By Stewart Kenny and Matt Zarb-Cousin
When betting shops had Fixed Odds Betting Terminals (FOBTs) at £100 a spin, offering high-speed roulette, the machines changed the atmosphere of betting shops. Punters were enticed onto the machines with free spins and 'tournaments' to cross-promote the more addictive content. This in turn had a detrimental impact on racing, as it reduced turnover which sucked cash out of the levy.
It was clear that the commercial model of the betting shop had shifted as a result of the presence and promotion of highly addictive machines offering high stakes, fixed margin slot and casino games. FOBTs eventually became responsible for way over half of bookmaker revenue despite having nothing whatsoever to do with bookmaking.
In recent years, the same has been happening online through the cross-promotion of online slots and casino content. Punters might sign up to a betting site to bet on racing, but within 48 hours of opening their account they are then bombarded with incentives and free offers that lure them into the online casino. Those under 25 are most susceptible to developing an issue with gambling, particularly when confronted with high-speed casino content, which has a much higher rate of addiction than the low risk of betting on horse racing.

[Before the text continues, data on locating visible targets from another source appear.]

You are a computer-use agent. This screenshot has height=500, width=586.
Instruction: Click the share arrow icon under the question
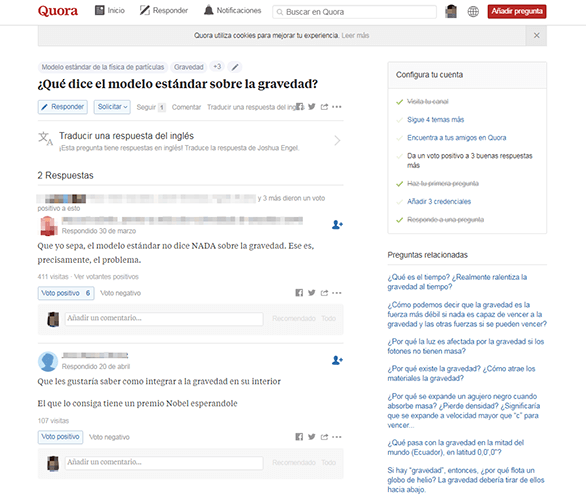[x=324, y=107]
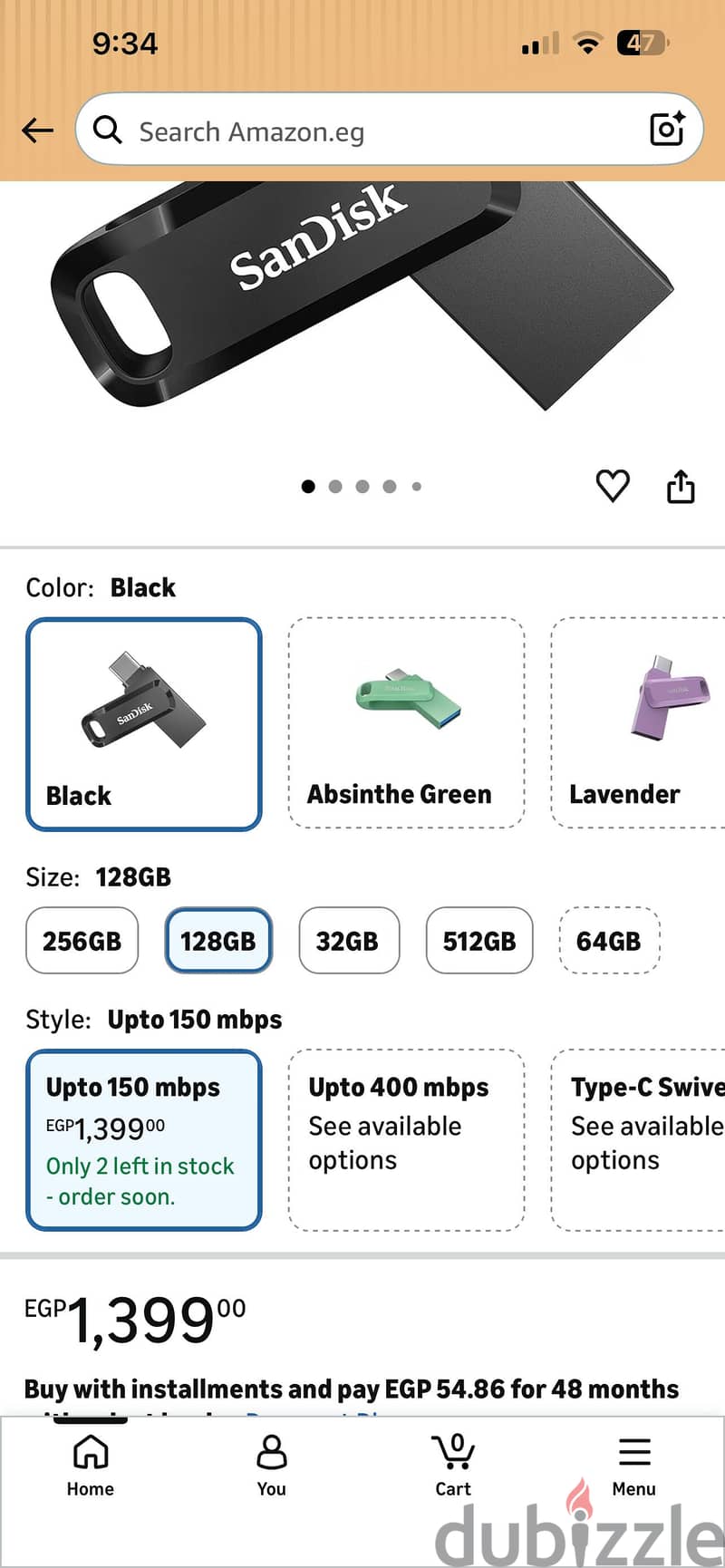Open camera search lens icon
This screenshot has height=1568, width=725.
click(x=668, y=129)
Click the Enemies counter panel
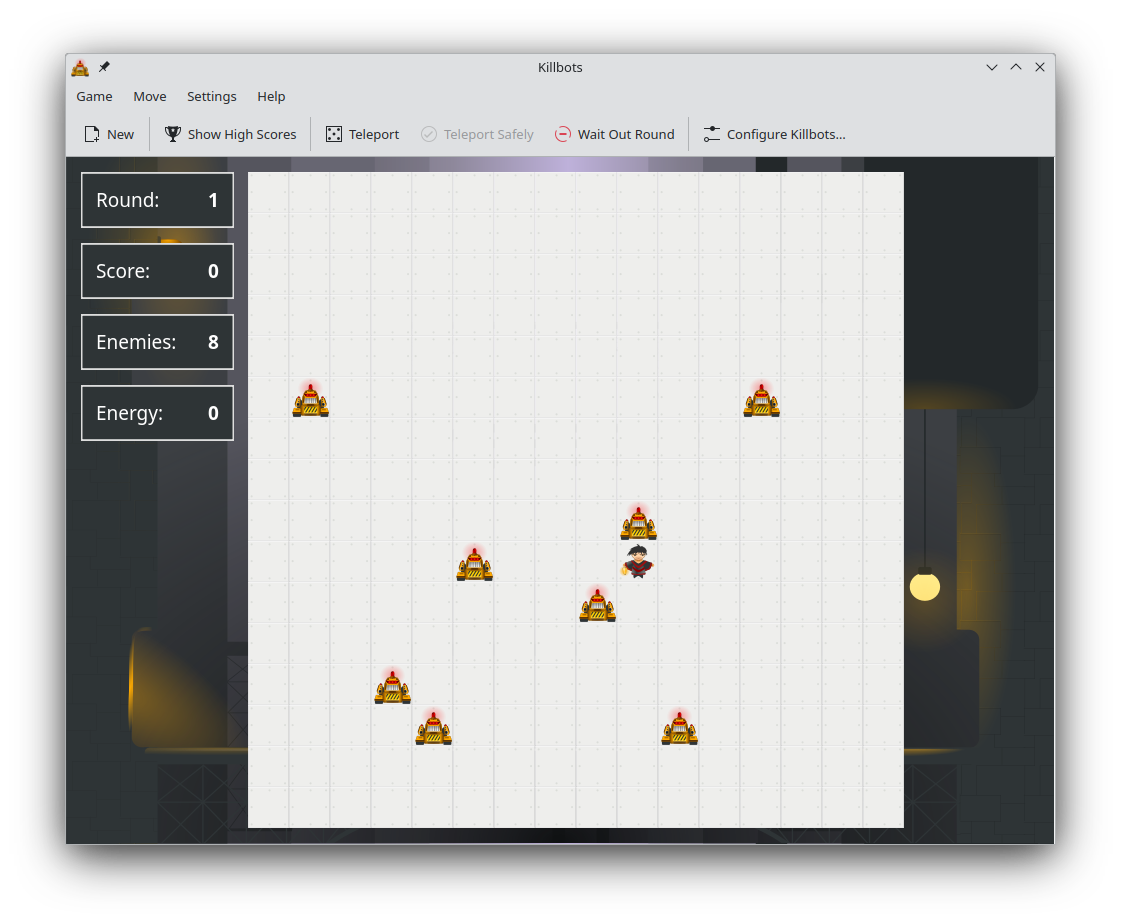Screen dimensions: 1122x923 157,342
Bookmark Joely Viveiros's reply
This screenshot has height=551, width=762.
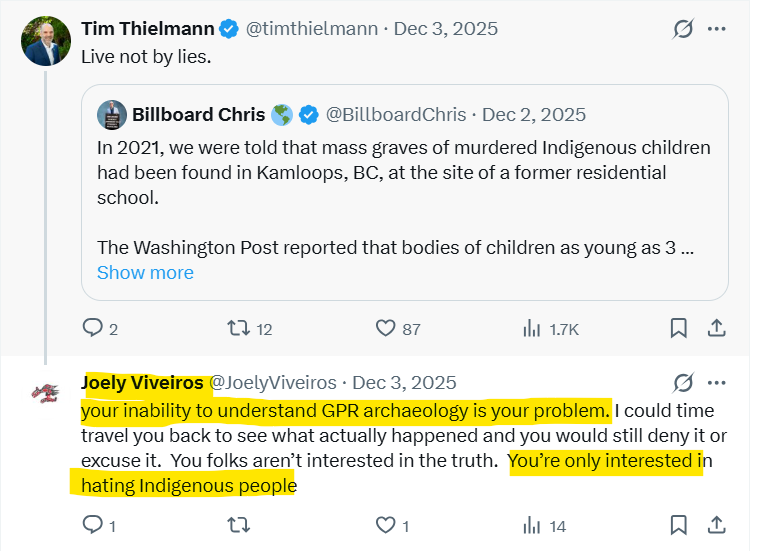pyautogui.click(x=678, y=525)
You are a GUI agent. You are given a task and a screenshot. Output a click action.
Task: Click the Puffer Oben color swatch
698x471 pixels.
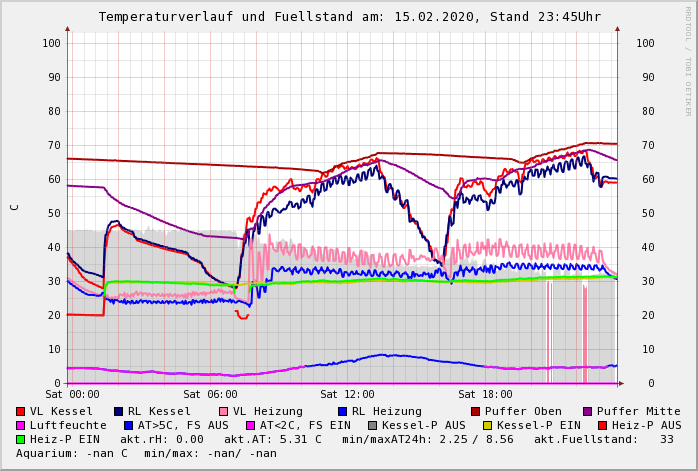476,412
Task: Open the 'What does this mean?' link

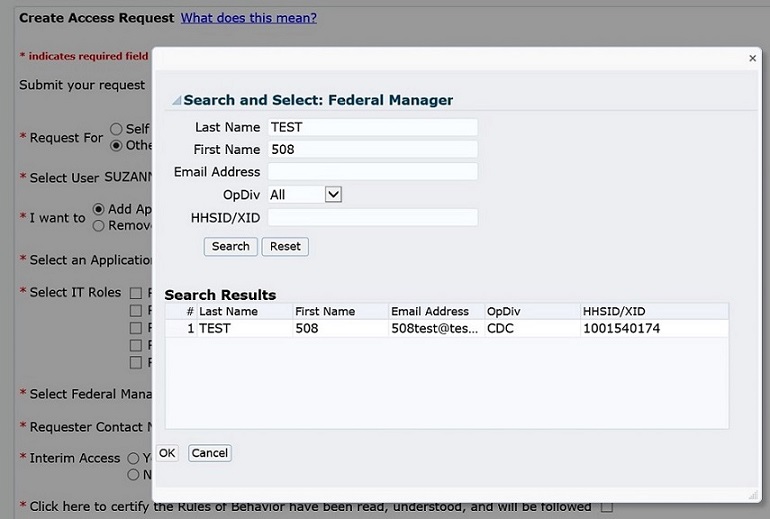Action: [249, 18]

Forty-five per cent of those engaging with slots and casino online are either problem or at-risk gamblers, and it's the revenue growth associated with this side of the betting industry that is powering the demands for regulation from the public and reform campaigners, who quite legitimately want to curtail the harm these products can cause.
This is what has led to policies like stake limits for (previously unlimited) online slots, recently confirmed by the government to be going ahead in line with what the gambling White Paper initially set out.
Following the £2 limit on FOBTs being enacted in 2019, operators were keen for lucrative online slots not to befall the same fate. In the process of resisting this their chief executives and representatives proposed 'affordability checks', claiming they had the technological capability to tailor limits to customers without the need for a uniform stake cap.
However, we have ended up in a worst-of-all-worlds situation where the type of affordability checks being carried out by operators are not effective enough to reduce the harm associated with the slots and casino product, but are too intrusive for ordinary horse race gamblers. Information from racing punters is obtained via invasive processes that lack uniformity across the sector, due to insufficient guidance and oversight from the Gambling Commission. This has led to the completely illogical situation where source of funds checks are carried out by some operators when someone tries to make a withdrawal.
There is a way for racing to get out of this mess, saving itself from the reputational risk of being associated with a highly addictive product that derives no societal benefit. And that's for racing's representatives to argue for separate wallets and platforms for betting on lower-risk horse racing, extricating it from the highly addictive online slots and casino. This would enable racing to argue for an exemption from affordability checks, and keep more money in the sport by curbing operator cross-promotion of their more harmful content.
It would also provide the basis for government, which has promised a review of gambling tax, to reduce the tax on horse race betting in exchange for taxing online slots and casinos more. Instead of arguing for a harmonisation of gambling taxes, as the government has mooted, racing needs to delineate itself from other more harmful forms of gambling.
Horse racing should be as far away from online casinos as possible, but its representatives have allowed it to be used as a tool by the gambling lobby to argue against more regulation of the sector, and to protect a commercial model that is not in its interests, nor in the interests of punters. One that is geared towards the cross-promotion of online casino and slots to the detriment of racing, which in turn has fuelled gambling harm and therefore the demands for more regulation.
But the interests of those calling for reform of gambling regulation in order to reduce harm, and those who want a fair deal when they bet and to protect horse racing, should be in alignment. It has not served racing's interests to throw their lot in with the betting lobby and its outdated, falsifiable pretence that all gambling is the same and addiction results solely from faults with individuals rather than addictive products and the practices of the sector.
Racing's representatives should be arguing the very opposite: that betting on the sport carries a lower degree of risk than online casino, and should therefore be regulated differently. That means different wallets, licenses and platforms that wouldn't need to be subject to the same degree of oversight that online slots and casino require. It's time for racing to stand up for itself against the corporate bookmakers.
*Matt Zarb-Cousin is a co-founder of Gamban, director of Clean Up Gambling, a senior government affairs advisor to YieldSec, and a spokesperson for the Campaign for Fairer Gambling (CFG).
*Stewart Kenny is a co-founder of Stop Gambling Harm. He was also one of the three co-founders of bookmaker Paddy Power, of which he was CEO for 15 years and non-executive director for a further 15 years.